SQL/MX Release 2.0 Best Practices

Performance Tuning 45
Performance Tuning
Improving Performance
This section discusses some of the common performance problems associated with large databases.
Additional information exists in other manuals and is not repeated here. Specifically, the SQL/MX Query
Guide contains several chapters dedicated to analyzing and improving query and database
performance, and the SQL/MX Installation and Management Guide contains chapters on measuring and
enhancing performance. Be sure to read these manuals for a thorough understanding of the material,
and to gain an understanding of the tools and techniques available for performance analysis.
When you must tune a database, you must consider several tradeoffs. For example, it is impossible to
optimize all queries or queries and batch-loading workloads. One of the first steps involved in tuning a
database is to determine the most important objectives. You also must be prepared to replicate certain
portions of the database through the use of aggregate tables, or to create secondary indexes.
Addressing Problems with Numerous ESP Processes
Large databases with tables that have many partitions can sometimes experience problems related to
the large number of active ESP processes. Relatively few active ESP processes can saturate a processor,
though how many varies with the processor technology and query workload.
Minimize Table Partitions
Although a large database almost always uses partitioned tables, try to minimize the number of table
partitions, and keep the partitions to a multiple of the number of processors. When possible, use one or
two partitions for each processor. To minimize successfully, you need to understand the growth
requirements and volatility of the table. For example, a table that is partitioned, organized, and loaded
by date would be a good candidate. Once loaded, the partition sizes would not change. A table like this
could be sized with the minimum number of partitions required to hold the data during its lifetime. In
addition, it would be advantageous to round the number of partitions to a multiple of the available
processors, and balance the data across the partitions. This would provide the most balanced and
efficient scan performance while minimizing the number of ESP processes.

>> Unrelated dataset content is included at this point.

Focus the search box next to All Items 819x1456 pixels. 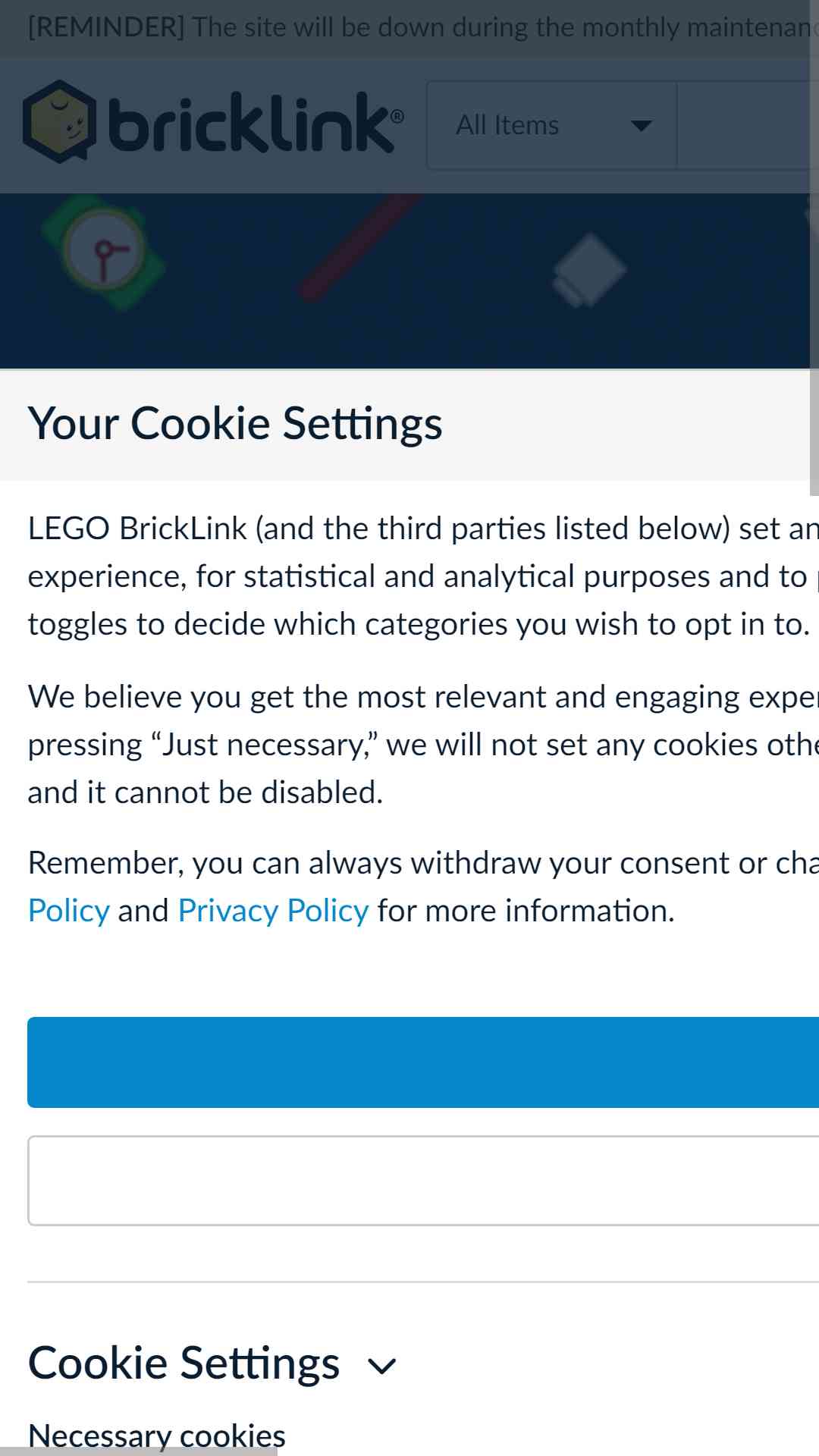click(x=748, y=125)
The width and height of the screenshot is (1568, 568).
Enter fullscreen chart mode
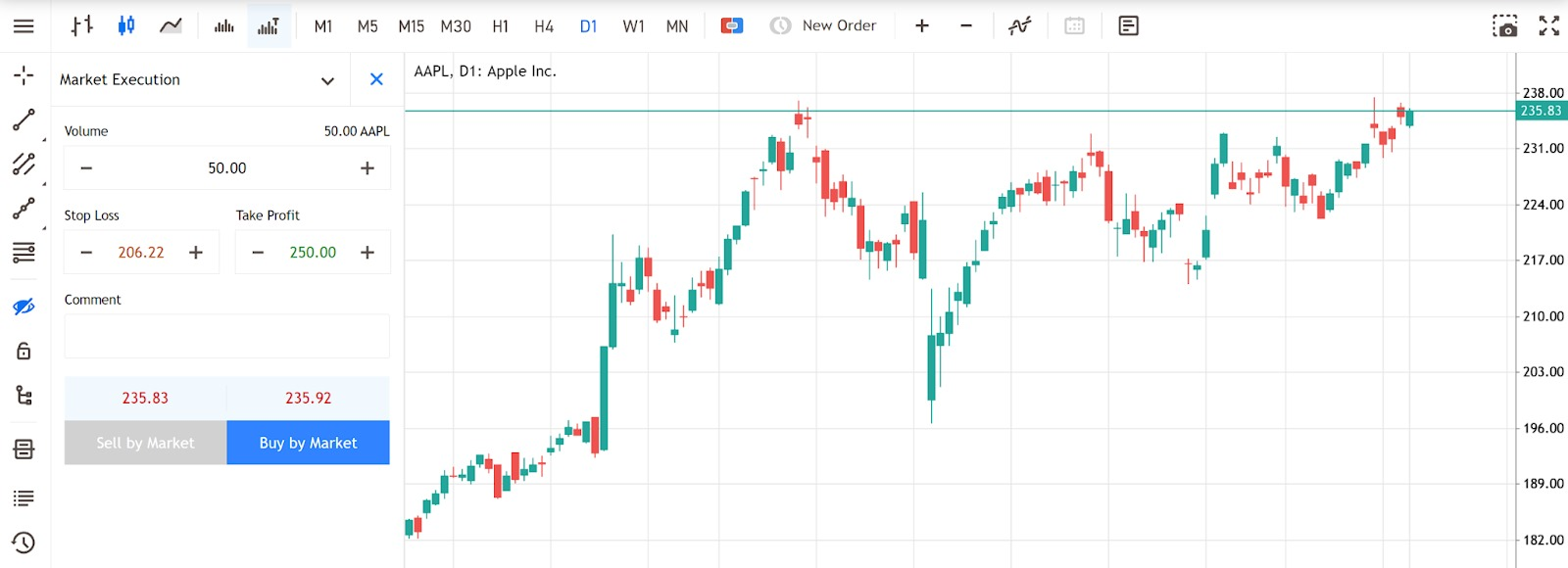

Tables that are partitioned and organized differently (such as in hash partitioning) are volatile because
blocks split during random inserts. You must establish a schedule for reloading these tables and
understand the variability of the space usage. The same approach can be taken to minimize the number
of partitions.
Minimizing table partitions also minimizes the number of active ESPs used for queries, and helps eliminate
resource contention. Note that if overly busy processors are a pervasive problem, you may need
additional hardware resources. Attempting to tune an undersized system provides little gain.
Recommended Maximum Number of Partitions
HP recommends that you limit the number of partitions in an SQL/MX table or index to no more than 512.
If you exceed this recommended limit, you may get an MXCMP internal error because of a shortage of
virtual memory space.
Addressing Problems with Skewed Data Distributions
Tables sometimes contain columns that have significantly skewed values. For example, a customer had a
date column with a range that exceeded 100 years, although the overwhelming majority of dates
occurred within the last several years, and the current time period was the most often queried. Since the
optimizer assumes an even distribution, a range predicate of the form “DATE between “1999-01-01” and
“1999-12-31” caused the optimizer to expect that fewer than 1 percent of the table’s rows would qualify
for the predicate. In fact, closer to 20 percent of the table’s rows qualified for the predicate. In many
queries, the optimizer often expected only about 100,000 rows from a table when several tens of millions
actually qualified.